Corsi e ricorsi, piatti e ripiatti. In mezzo alle diatribe in Europa su stoviglie e imballaggi, mentre i governi, i ministri dell’ambiente e le stesse associazioni ambientaliste litigano su virtù e vizi dei materiali biocompostabili, ecco tornare di soppiatto (di sop… piatto!) i piatti di plastica, quelli sottili, tradizionali, che erano stati banditi, o almeno così credevamo.

Qual è il trucco? E’ che piatti in tutto e per tutto simili ai piatti monouso di plastica, quelli bianchi e leggeri che hanno popolato soprattutto il Sud Europa e l’Italia negli scorsi decenni, vengono dichiarati sull’etichetta come riutilizzabili, oltre che riciclabili. Sono leggermente, quasi invisibilmente, più spessi di quelli di qualche anno fa. Vengono posti in vendita a un prezzo inferiore rispetto a quelli in plastica biocompostabile o rispetto a quelli di carta, e finora hanno resistito alle (poche) voci che hanno protestato per quella che sembra una furbizia totale.

La legge italiana di recepimento della direttiva europea Sup (Single Use Plastic) aveva stabilito che sono illegittimi gli usa e getta in plastica tradizionale, ammettendo solo quelli in plastica bio o in carta. Da Bruxelles si obiettava che dovevano essere fermati anche quelli in plastica bio. Ma – di soppiatto, appunto – si apparsi gli autoproclamati riutilizzabili e stanno conquistando quote di mercato. Al punto che, come ha confessato un produttore a Eco dalle Città, ormai le ditte che producono queste stoviglie bio stanno andando in crisi e ricorrendo alla cassa integrazione.

Il problema è che la Direttiva Sup, contro la plastica monouso, non precisava con dettagli cosa si dovesse intendere per riutilizzabile. E un piatto di pochi millimetri diventa riutilizzabile. Certo, volendo si può riutilizzare qualunque cosa almeno un paio di volte, anche un fazzoletto di carta sporco.

Ora la domanda è: quante volte si può lavare con acqua calda o in lavapiatti un “ripiatto” di quel genere senza che inizi a spappolarsi? Innanzitutto c’è da dire che quasi nessuno probabilmente compra questi pacchi con decine di piatti leggerissimi con la intenzione di lavarli e riutilizzarli. Nell’iter non ancora concluso del regolamento europeo per gli imballaggi è stato inserito un emendamento che dice che è riutilizzabile un imballaggio in grado di essere usato almeno dieci volte senza perdere qualità. Ma che significa, chi lo certifica e come?

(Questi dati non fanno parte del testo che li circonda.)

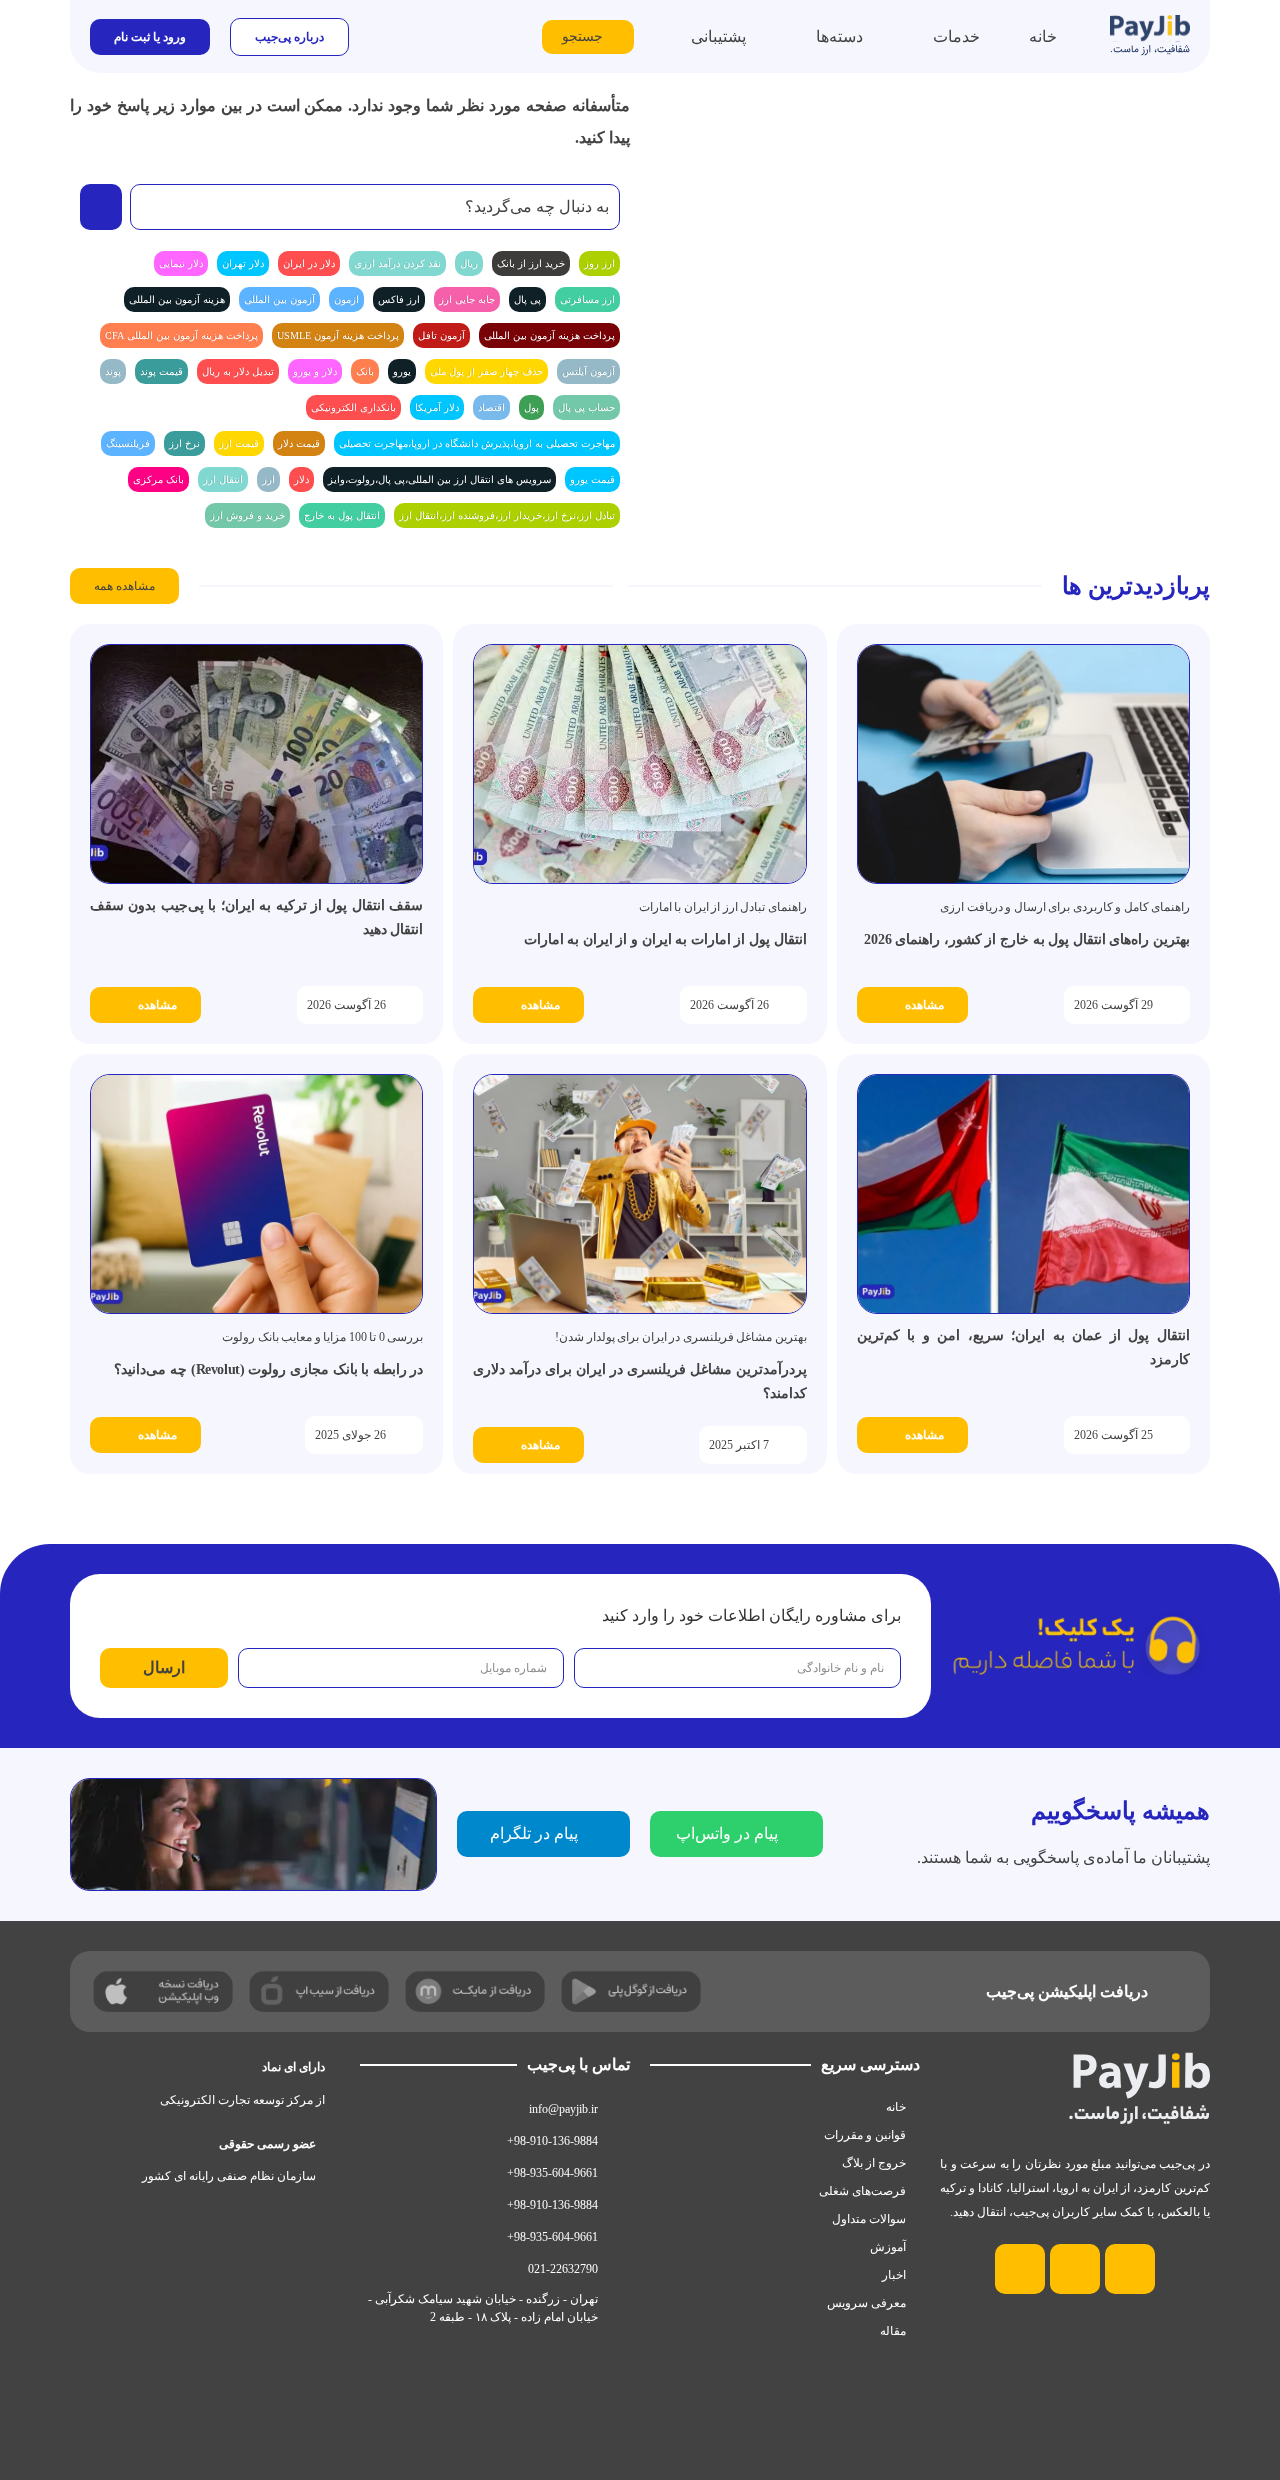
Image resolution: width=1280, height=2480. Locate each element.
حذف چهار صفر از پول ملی (486, 371)
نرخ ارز (184, 443)
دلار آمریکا (437, 407)
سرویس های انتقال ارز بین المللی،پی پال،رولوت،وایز (439, 479)
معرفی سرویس (866, 2303)
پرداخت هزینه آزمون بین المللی (549, 335)
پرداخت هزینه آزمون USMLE (338, 335)
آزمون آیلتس (588, 371)
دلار (301, 479)
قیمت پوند (161, 371)
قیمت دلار (299, 443)
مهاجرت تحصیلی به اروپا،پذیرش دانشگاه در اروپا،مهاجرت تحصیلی (477, 443)
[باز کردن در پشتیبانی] (678, 37)
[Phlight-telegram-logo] (1075, 2269)
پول (531, 407)
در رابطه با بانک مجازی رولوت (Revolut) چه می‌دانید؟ (268, 1369)
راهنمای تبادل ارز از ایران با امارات (723, 907)
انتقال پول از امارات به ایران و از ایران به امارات (665, 939)
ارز (268, 479)
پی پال (527, 299)
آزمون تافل (441, 335)
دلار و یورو (315, 371)
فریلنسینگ (128, 443)
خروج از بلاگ (874, 2163)
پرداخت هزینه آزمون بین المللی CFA (181, 335)
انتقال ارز (223, 479)
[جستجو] (101, 207)
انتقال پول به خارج (342, 515)
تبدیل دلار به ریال (238, 371)
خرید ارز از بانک (531, 263)
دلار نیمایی (181, 263)
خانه (896, 2107)
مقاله (893, 2331)
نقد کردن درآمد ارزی (397, 263)
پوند (113, 371)
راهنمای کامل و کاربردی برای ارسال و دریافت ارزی (1065, 907)
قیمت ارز (239, 443)
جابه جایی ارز (467, 299)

E comunque, nel caso di questi piatti c’è anche il paradosso che vengono considerati imballaggi solo quando vengono forniti o venduti con il cibo dentro, altrimenti sono oggetti, stoviglie.

Forse un punto di intesa tra sostenitori del riutilizzo senza se e senza ma e sostenitori del biocompostabile e dell’usa e getta compatibile potrebbe essere quello di vietare questi “riutilizzabili” talmente leggeri da risultare finti. Altrimenti tra poco – oltre a mandare in cassa integrazione le ditte che facevano piatti bio – ritorneremo alle indigestioni di plastica usata e gettata come se niente di nuovo, di veramente nuovo, fosse stato inventato.

Anzi, è peggio. Questi di plastica di polipropilene vengono venduti come riciclabili. Lo sarebbero anche ma di fatto non possono essere riciclati. Infatti non sono considerati imballaggi, non pagano il contributo ambientale e non sono accettati nel percorso del riciclo degli imballaggi. Si definiscono riutilizzabili e riciclabili contemporaneamente – quasi un unicum – ma di fatto non vengono riutilizzati né possono essere riciclati. Qualcuno interverrà?